An AI-powered lost pension finder lets you track down and transfer in old pots—useful if you've accumulated pensions across multiple jobs.

The Guided Retirement feature is a guidance tool that helps people in retirement answer the question: "how should I divide this up?"

Depending on your employer, you might also get extras such as mortgage advice through Tembo, savings options, and employee perks.

The downside: while the content and tools are helpful—and in some cases necessary—the app can be difficult to navigate. Not everyone wants or needs this much; some people just want to see their balance and projected income. The app handles this well by not forcing engagement, but the complexity remains.

📬 Communications and Engagement

Aviva uses its insights to stay in touch at the right moments. You'll get welcome packs when you join, then communications tailored to your age—reminders about saving in your 20s-30s, retirement planning nudges in your 40s-50s, and decision support from 55 onwards.

There are free webinars (recorded if you miss them live) and a tiered support system: calculators and online tools if you want to do it yourself, a specialist phone team for retirement prep reviews, and signposting to financial advisers for anything complex.

Sustainability and ESG commitments

Here's where Aviva gets interesting.
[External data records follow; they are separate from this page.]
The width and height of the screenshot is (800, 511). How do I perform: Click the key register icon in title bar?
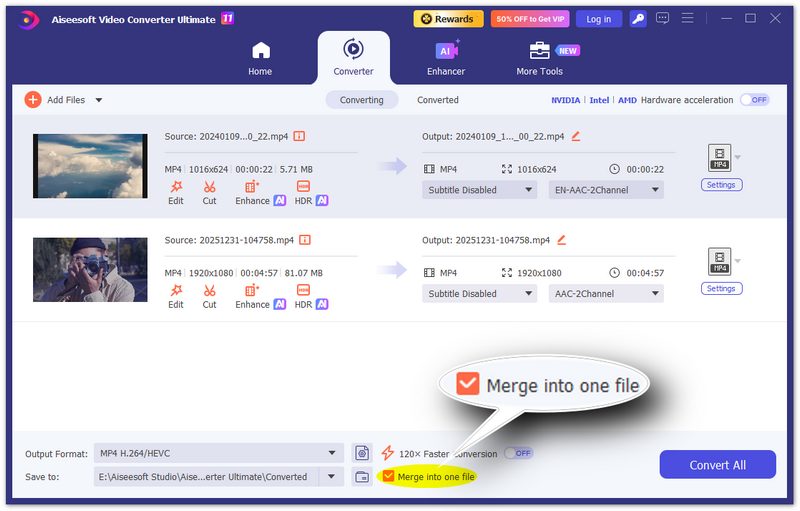(x=637, y=19)
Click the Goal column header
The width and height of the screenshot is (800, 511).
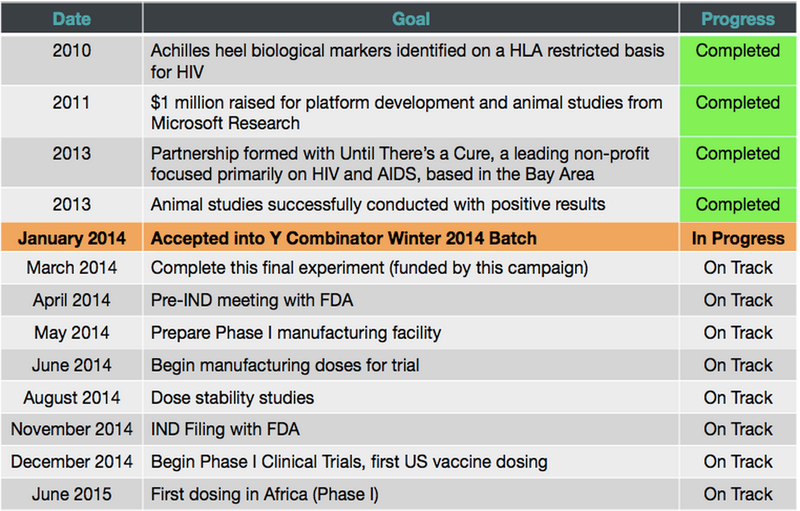pos(410,19)
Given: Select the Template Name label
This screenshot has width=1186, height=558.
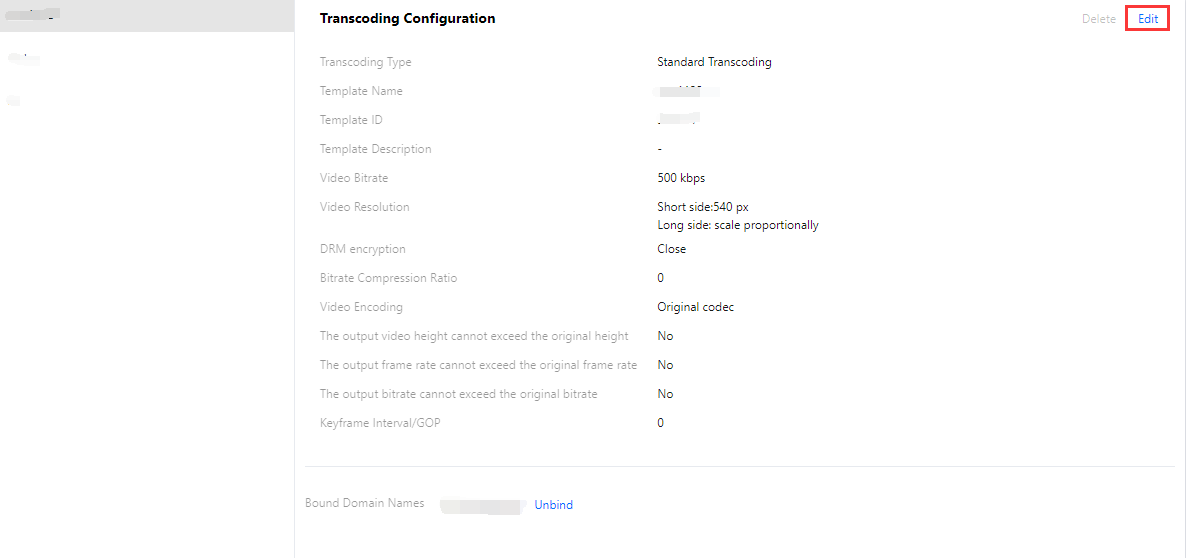Looking at the screenshot, I should 361,91.
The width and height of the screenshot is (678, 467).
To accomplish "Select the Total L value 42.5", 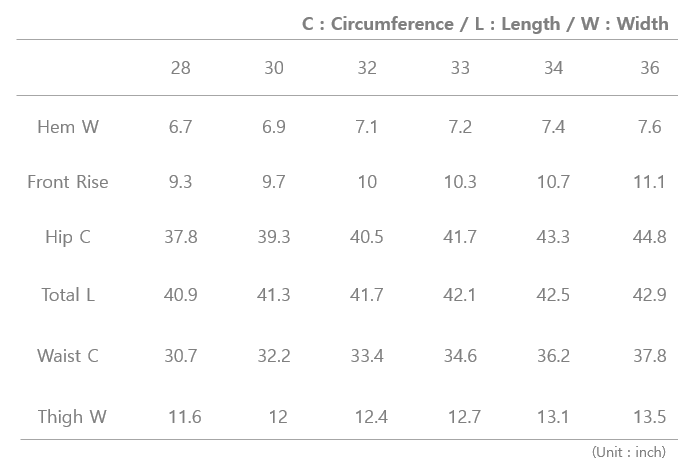I will (x=553, y=295).
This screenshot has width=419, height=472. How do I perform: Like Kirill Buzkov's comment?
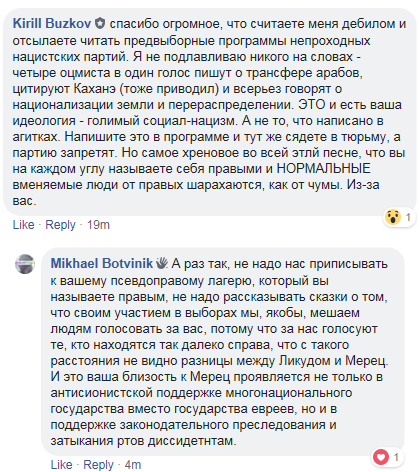[x=23, y=225]
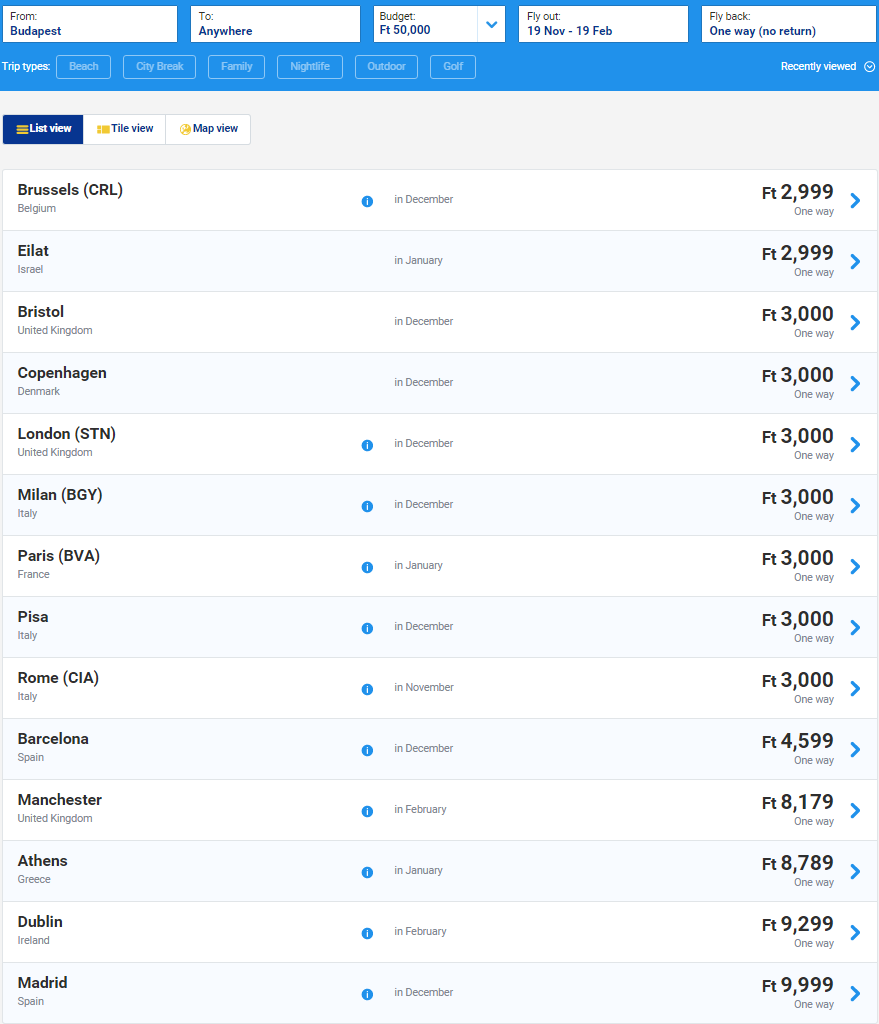Click the info icon beside Brussels (CRL)

pyautogui.click(x=367, y=201)

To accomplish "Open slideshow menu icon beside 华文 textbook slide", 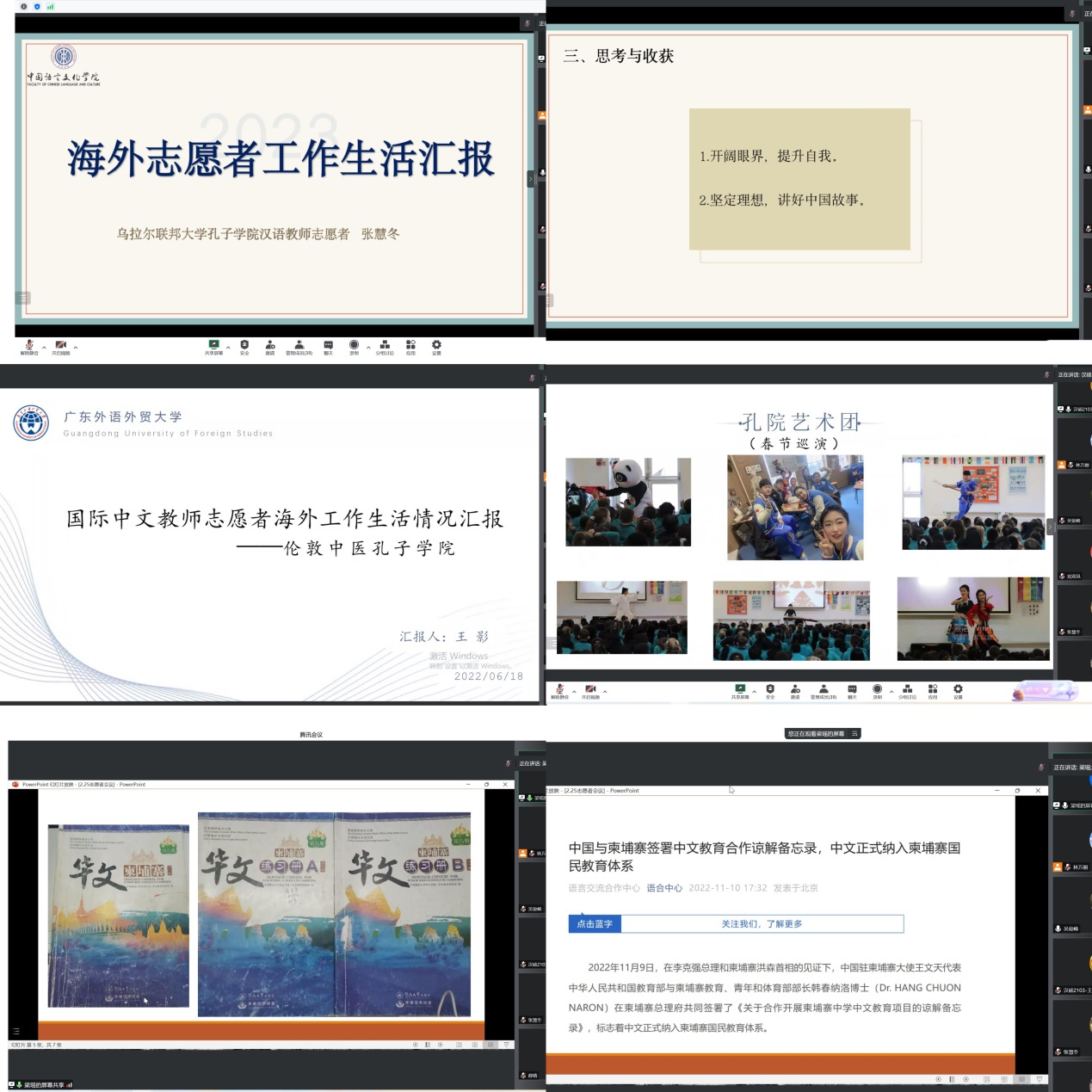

A lot of providers claim to care about ESG (Environmental, Social, Governance). Most are basically box-ticking. Aviva actually seems to mean it.

They describe it as "within the organisation's DNA rather than a flavour of the month”. That might sound like marketing waffle, but the evidence backs it up.

Aviva takes two main approaches to responsible investing.

  1. Exclusions mean they won't invest in certain sectors or industries at all. Their list is straightforward: no tobacco, no controversial weapons, no thermal coal, no arctic drilling.

  2. Active ownership means they buy shares in companies but use that ownership to push for change. In 2024, that meant 2,330 engagements with 1,325 companies (plus 59 governments), with 2,114 substantial interactions and 190 specific successful outcomes. They're not just passively holding investments—they're actively challenging companies to improve their practices.

How does Aviva implement this at fund level? Active funds consider ESG factors alongside financial metrics. Passive funds are optimised for higher ESG scores than standard indices, with a carbon intensity reduction pathway in place.